#### [INSTRUCTIONS FOR THE TASK]
What follows is a block of records; restate each one word for word.

Top of RECORDS

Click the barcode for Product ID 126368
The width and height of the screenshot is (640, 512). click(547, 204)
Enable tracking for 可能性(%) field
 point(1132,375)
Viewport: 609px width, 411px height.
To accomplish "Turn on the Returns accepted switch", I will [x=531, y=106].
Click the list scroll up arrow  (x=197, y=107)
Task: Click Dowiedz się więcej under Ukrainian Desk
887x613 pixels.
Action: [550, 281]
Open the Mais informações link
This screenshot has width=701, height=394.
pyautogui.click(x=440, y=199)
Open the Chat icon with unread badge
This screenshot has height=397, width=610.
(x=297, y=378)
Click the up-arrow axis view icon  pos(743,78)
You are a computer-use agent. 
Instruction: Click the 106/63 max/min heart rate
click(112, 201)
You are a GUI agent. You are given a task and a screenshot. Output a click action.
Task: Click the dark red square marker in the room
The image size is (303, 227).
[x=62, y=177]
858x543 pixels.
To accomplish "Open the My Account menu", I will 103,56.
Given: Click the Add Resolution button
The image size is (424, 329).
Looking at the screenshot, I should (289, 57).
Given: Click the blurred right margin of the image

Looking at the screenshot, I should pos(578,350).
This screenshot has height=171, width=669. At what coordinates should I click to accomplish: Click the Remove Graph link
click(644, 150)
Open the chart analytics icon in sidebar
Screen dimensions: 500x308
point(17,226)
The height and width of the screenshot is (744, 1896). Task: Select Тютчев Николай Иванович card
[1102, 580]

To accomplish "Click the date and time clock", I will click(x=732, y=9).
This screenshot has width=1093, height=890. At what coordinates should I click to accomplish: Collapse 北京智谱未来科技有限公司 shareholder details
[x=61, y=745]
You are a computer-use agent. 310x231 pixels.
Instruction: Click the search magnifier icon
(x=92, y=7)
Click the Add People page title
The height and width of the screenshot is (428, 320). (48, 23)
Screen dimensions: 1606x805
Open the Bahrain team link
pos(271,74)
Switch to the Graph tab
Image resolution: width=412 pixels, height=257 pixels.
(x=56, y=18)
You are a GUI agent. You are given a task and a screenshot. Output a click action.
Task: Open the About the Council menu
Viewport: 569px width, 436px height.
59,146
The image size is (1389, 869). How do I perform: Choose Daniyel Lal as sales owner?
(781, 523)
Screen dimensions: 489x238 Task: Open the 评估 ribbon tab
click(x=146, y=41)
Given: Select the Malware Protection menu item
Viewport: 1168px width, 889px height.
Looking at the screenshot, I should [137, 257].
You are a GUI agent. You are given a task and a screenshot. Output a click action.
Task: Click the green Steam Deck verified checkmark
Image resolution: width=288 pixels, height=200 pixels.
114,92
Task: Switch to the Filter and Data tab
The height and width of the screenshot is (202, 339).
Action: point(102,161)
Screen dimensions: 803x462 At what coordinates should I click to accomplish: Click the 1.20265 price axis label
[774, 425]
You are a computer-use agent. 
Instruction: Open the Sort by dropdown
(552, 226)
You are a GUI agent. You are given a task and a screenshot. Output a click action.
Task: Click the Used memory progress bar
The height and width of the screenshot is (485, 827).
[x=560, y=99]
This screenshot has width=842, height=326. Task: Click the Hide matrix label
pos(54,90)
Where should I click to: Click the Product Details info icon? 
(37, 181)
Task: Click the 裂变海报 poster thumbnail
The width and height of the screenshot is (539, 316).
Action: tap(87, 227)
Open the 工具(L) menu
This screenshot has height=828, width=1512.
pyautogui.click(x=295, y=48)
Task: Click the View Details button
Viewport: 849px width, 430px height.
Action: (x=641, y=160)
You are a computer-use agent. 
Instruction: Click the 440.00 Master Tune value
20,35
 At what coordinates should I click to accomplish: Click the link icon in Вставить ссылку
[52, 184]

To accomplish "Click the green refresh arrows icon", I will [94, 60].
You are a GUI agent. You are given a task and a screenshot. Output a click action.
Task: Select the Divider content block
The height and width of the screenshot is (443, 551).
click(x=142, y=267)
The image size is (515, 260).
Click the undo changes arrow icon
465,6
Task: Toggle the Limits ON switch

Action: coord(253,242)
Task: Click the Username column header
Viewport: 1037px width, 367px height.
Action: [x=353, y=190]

Bottom of RECORDS

#### [WRITTEN SOLUTION]
Click the barcode for Product ID 126368
The width and height of the screenshot is (640, 512). click(547, 204)
Enable tracking for 可能性(%) field
 point(1132,375)
Viewport: 609px width, 411px height.
To accomplish "Turn on the Returns accepted switch", I will [x=531, y=106].
Click the list scroll up arrow  (x=197, y=107)
Task: Click Dowiedz się więcej under Ukrainian Desk
887x613 pixels.
Action: [550, 281]
Open the Mais informações link
This screenshot has width=701, height=394.
pyautogui.click(x=440, y=199)
Open the Chat icon with unread badge
This screenshot has height=397, width=610.
(x=297, y=378)
Click the up-arrow axis view icon  pos(743,78)
You are a computer-use agent. 
Instruction: Click the 106/63 max/min heart rate
click(112, 201)
You are a GUI agent. You are given a task and a screenshot. Output a click action.
Task: Click the dark red square marker in the room
The image size is (303, 227).
[x=62, y=177]
858x543 pixels.
To accomplish "Open the My Account menu", I will 103,56.
Given: Click the Add Resolution button
The image size is (424, 329).
Looking at the screenshot, I should (289, 57).
Given: Click the blurred right margin of the image

Looking at the screenshot, I should pos(578,350).
This screenshot has height=171, width=669. At what coordinates should I click to accomplish: Click the Remove Graph link
click(644, 150)
Open the chart analytics icon in sidebar
Screen dimensions: 500x308
point(17,226)
The height and width of the screenshot is (744, 1896). Task: Select Тютчев Николай Иванович card
[1102, 580]

To accomplish "Click the date and time clock", I will click(x=732, y=9).
This screenshot has width=1093, height=890. At what coordinates should I click to accomplish: Collapse 北京智谱未来科技有限公司 shareholder details
[x=61, y=745]
You are a computer-use agent. 310x231 pixels.
Instruction: Click the search magnifier icon
(x=92, y=7)
Click the Add People page title
The height and width of the screenshot is (428, 320). (48, 23)
Screen dimensions: 1606x805
Open the Bahrain team link
pos(271,74)
Switch to the Graph tab
Image resolution: width=412 pixels, height=257 pixels.
(x=56, y=18)
You are a GUI agent. You are given a task and a screenshot. Output a click action.
Task: Open the About the Council menu
Viewport: 569px width, 436px height.
59,146
The image size is (1389, 869). How do I perform: Choose Daniyel Lal as sales owner?
(781, 523)
Screen dimensions: 489x238 Task: Open the 评估 ribbon tab
click(x=146, y=41)
Given: Select the Malware Protection menu item
Viewport: 1168px width, 889px height.
Looking at the screenshot, I should [137, 257].
You are a GUI agent. You are given a task and a screenshot. Output a click action.
Task: Click the green Steam Deck verified checkmark
Image resolution: width=288 pixels, height=200 pixels.
114,92
Task: Switch to the Filter and Data tab
The height and width of the screenshot is (202, 339).
Action: point(102,161)
Screen dimensions: 803x462 At what coordinates should I click to accomplish: Click the 1.20265 price axis label
[774, 425]
You are a computer-use agent. 
Instruction: Open the Sort by dropdown
(552, 226)
You are a GUI agent. You are given a task and a screenshot. Output a click action.
Task: Click the Used memory progress bar
The height and width of the screenshot is (485, 827).
[x=560, y=99]
This screenshot has width=842, height=326. Task: Click the Hide matrix label
pos(54,90)
Where should I click to: Click the Product Details info icon? 
(37, 181)
Task: Click the 裂变海报 poster thumbnail
The width and height of the screenshot is (539, 316).
Action: tap(87, 227)
Open the 工具(L) menu
This screenshot has height=828, width=1512.
pyautogui.click(x=295, y=48)
Task: Click the View Details button
Viewport: 849px width, 430px height.
Action: (x=641, y=160)
You are a computer-use agent. 
Instruction: Click the 440.00 Master Tune value
20,35
 At what coordinates should I click to accomplish: Click the link icon in Вставить ссылку
[52, 184]

To accomplish "Click the green refresh arrows icon", I will [94, 60].
You are a GUI agent. You are given a task and a screenshot. Output a click action.
Task: Select the Divider content block
The height and width of the screenshot is (443, 551).
click(x=142, y=267)
The image size is (515, 260).
Click the undo changes arrow icon
465,6
Task: Toggle the Limits ON switch

Action: coord(253,242)
Task: Click the Username column header
Viewport: 1037px width, 367px height.
Action: [x=353, y=190]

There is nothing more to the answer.